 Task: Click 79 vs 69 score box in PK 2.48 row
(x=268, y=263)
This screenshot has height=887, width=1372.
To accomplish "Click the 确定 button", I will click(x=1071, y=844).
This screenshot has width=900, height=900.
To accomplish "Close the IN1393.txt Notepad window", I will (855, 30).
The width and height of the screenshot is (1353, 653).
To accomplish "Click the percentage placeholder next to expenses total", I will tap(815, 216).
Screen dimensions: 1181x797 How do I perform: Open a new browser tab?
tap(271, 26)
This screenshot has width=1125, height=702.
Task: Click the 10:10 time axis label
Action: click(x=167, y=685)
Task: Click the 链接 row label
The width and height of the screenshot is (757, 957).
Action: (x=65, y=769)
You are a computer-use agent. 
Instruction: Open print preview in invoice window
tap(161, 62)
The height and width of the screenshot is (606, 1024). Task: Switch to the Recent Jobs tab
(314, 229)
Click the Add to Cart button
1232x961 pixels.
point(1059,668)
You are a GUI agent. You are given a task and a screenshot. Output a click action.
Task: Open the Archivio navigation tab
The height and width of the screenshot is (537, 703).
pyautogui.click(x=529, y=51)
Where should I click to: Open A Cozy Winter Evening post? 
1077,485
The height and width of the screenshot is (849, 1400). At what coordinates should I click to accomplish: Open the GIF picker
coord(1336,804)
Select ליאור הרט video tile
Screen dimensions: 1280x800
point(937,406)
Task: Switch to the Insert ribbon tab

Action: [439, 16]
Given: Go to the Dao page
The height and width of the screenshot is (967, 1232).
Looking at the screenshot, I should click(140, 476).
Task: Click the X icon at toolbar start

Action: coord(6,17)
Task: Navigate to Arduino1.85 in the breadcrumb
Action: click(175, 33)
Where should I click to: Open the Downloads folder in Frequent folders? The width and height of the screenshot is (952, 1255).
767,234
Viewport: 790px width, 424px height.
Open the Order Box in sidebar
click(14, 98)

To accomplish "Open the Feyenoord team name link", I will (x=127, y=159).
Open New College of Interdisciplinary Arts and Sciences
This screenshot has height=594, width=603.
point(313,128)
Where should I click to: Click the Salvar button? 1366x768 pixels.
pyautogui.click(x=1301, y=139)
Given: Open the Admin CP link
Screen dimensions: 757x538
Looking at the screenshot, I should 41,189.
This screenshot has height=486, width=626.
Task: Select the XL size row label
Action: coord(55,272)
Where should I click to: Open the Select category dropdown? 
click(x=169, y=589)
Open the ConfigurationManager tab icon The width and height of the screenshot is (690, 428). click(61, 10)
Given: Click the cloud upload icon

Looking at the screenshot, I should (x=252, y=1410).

**The problem:**
Please filter the entries above down to the lines holding "link" and copy them.

**Task response:**
To accomplish "Open the Feyenoord team name link", I will (x=127, y=159).
Given: Open the Admin CP link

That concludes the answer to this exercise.